I told my brother that such an encounter couldn’t result in a debate, let alone a dialogue. The logic and concepts of ‘being’ of both philosophers were so different that they wouldn’t understand each other. At least one has to speak the other’s ‘logic’ to bridge the ‘ontological’ gap.

Under the surface

The scene outside Kennedy Airport repeated itself although upside down: under the surface of an ultra-modern Japan, the kami were alive and nature sacred. In Japan I didn’t see the collective self-consciousness because of the different relationship existing between the individual and the social body. This time, I felt the deep structure of a collective consciousness, without the ‘self’ on a prominent, first place.
Writing about the meeting with Umehara, I wonder how it would be if after all those years the two of us could have a dialogue about the roots of human nature, before deep cultural differences master the innate structure of our intuitive knowledge. A dialogue in search of the Original Mind of Buddhism via our deeply rooted Japanese and European perspectives.

Once more Shinto

A few years after ‘Alma’ called me ‘Shinto’, I became chairman of the Japanese-Dutch Shinto, today the Japanese-Dutch Shinzen Foundation. And after leaving the board in 2010, its honorary chairman.

India

My visits to Madras and Calcutta, where I hoped to meet some philosophers, didn’t have the result I had hoped for. Summer holidays proved to be not the right time. But India stole my heart. Many journeys all over India would follow. India taught me that the way of life is not linear or a circle but a spiral, always moving up and down. The snake is India’s secret: it hides itself in the deepest layers of body and mind. Before leaving New Delhi, I bought an antique relief in stone in a market, with the intention to give it a special place in a house that only existed in my imagination.

Amsterdam

After six weeks of travelling I returned to Amsterdam. Walking in its streets, I saw people and houses as images in a movie. Let’s call it creative alienation. My canal house in the old city where during the occupation of W.W. II German soldiers had posted the sign: Juden Viertel (Jewish Quarter), was for sale. The five-story house, 30 meters from front to back, needed complete restoration. The restoration would cost one million guilders. The buyer had to be a rich person. When we met, we understood and appreciated each other. No real estate manager or middle man. The deal we made would have a great effect on my life and the life of my family.

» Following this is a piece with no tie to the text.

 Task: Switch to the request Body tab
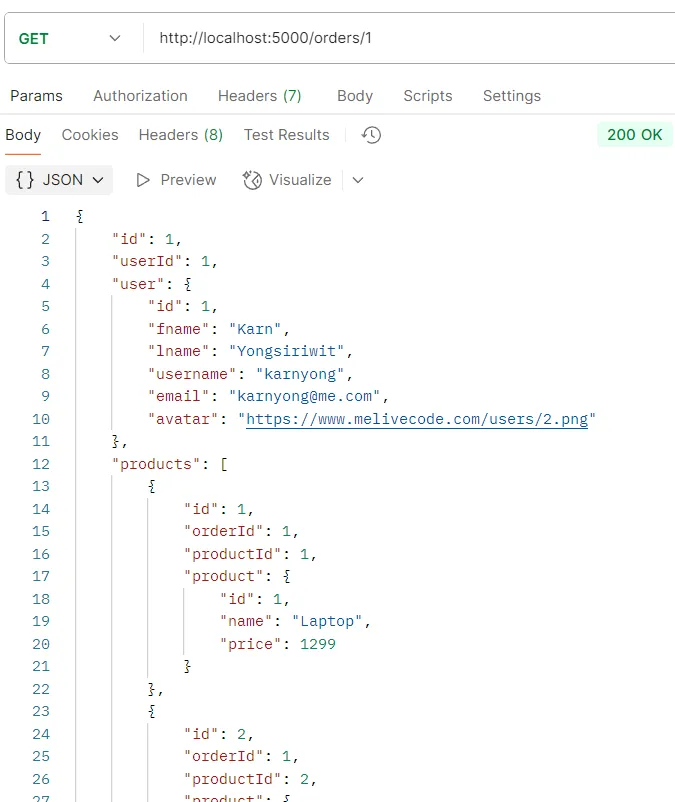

Urbanization dictates our future

My journey around the world, the encounters with philosophers but above all visiting one city after the other – each inhabited by millions of people of which many poor or even dying from hunger as I saw in Calcutta – lead to the realization that urbanization was dictating the future. Some demographers estimated that in the year 2000 three-fifth of world population would live in urban areas. I found it a frightening prospect. If the demographers were right and I had little doubt that they were, knowing that my country wasn’t in the forefront but always follows the general trends, I realized that in the near future silence, a dark night sky if the moon wasn’t full, clean air, water and some space around the house, would become rare and thus expensive.

The Farmhouse

Contrary to the plan of buying a house in Amsterdam after the sale of the old house, we decided to buy a farmhouse not far from Amsterdam. The hay and cow shit of last winter covered the floor of the interior space of 14 meters high, and of the inside stables. The Dutch stolp or stelp is of a rare beauty. The style of its construction goes back to the early seventeenth century. Today, it has lost its function as house for the farming family and its cattle, but its tradition of housing humans and animals under one high roof remains an inspiration for combining its space and functions in various ways. The Indian relief found its way on the chimney in the centre of the house.